* **Task statement**
From the entries that follow, copy exactly the lines beginning at the line holding "Expand the font size 11 dropdown" and continuing through the line holding "You are a computer-use agent. The image".

Stored data

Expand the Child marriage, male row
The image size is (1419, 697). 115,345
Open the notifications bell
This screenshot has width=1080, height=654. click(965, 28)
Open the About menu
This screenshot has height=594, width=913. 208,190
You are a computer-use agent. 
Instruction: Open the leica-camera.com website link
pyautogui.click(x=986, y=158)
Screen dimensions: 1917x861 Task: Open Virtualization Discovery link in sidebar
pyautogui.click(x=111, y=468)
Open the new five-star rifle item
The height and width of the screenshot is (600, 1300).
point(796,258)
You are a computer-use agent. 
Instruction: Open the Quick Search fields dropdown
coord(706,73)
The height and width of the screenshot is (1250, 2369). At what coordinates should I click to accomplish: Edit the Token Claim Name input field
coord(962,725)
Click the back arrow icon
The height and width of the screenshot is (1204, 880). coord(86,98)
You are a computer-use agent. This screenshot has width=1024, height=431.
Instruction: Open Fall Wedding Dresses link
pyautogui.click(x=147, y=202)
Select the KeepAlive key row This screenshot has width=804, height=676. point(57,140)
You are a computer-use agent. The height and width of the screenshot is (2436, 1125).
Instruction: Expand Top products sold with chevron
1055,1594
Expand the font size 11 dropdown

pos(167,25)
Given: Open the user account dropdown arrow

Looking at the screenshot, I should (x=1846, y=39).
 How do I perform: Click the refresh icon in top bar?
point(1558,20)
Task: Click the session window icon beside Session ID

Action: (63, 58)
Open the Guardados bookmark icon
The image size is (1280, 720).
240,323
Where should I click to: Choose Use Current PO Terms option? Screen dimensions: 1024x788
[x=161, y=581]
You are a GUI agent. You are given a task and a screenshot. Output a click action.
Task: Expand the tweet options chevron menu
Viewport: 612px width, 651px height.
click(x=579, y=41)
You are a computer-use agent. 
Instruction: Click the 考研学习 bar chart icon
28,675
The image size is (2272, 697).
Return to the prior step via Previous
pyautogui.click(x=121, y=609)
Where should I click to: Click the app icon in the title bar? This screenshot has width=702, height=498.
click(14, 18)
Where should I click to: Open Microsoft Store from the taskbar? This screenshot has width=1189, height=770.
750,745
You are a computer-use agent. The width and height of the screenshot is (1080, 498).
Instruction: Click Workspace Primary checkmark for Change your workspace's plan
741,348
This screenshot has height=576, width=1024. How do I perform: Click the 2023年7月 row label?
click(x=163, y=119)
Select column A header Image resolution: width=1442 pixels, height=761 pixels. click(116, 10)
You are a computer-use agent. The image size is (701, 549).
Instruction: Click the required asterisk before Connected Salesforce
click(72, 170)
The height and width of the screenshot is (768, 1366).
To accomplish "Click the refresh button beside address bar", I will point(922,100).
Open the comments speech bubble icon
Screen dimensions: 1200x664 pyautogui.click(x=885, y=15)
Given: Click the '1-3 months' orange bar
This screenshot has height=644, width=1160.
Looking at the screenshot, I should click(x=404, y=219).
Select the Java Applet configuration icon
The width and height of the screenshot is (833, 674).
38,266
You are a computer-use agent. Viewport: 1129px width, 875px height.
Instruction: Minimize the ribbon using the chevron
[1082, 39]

* **Task solution**
Expand the font size 11 dropdown

pos(167,25)
Given: Open the user account dropdown arrow

Looking at the screenshot, I should (x=1846, y=39).
 How do I perform: Click the refresh icon in top bar?
point(1558,20)
Task: Click the session window icon beside Session ID

Action: (63, 58)
Open the Guardados bookmark icon
The image size is (1280, 720).
240,323
Where should I click to: Choose Use Current PO Terms option? Screen dimensions: 1024x788
[x=161, y=581]
You are a GUI agent. You are given a task and a screenshot. Output a click action.
Task: Expand the tweet options chevron menu
Viewport: 612px width, 651px height.
click(x=579, y=41)
You are a computer-use agent. 
Instruction: Click the 考研学习 bar chart icon
28,675
The image size is (2272, 697).
Return to the prior step via Previous
pyautogui.click(x=121, y=609)
Where should I click to: Click the app icon in the title bar? This screenshot has width=702, height=498.
click(14, 18)
Where should I click to: Open Microsoft Store from the taskbar? This screenshot has width=1189, height=770.
750,745
You are a computer-use agent. The width and height of the screenshot is (1080, 498).
Instruction: Click Workspace Primary checkmark for Change your workspace's plan
741,348
This screenshot has height=576, width=1024. How do I perform: Click the 2023年7月 row label?
click(x=163, y=119)
Select column A header Image resolution: width=1442 pixels, height=761 pixels. click(116, 10)
You are a computer-use agent. The image size is (701, 549).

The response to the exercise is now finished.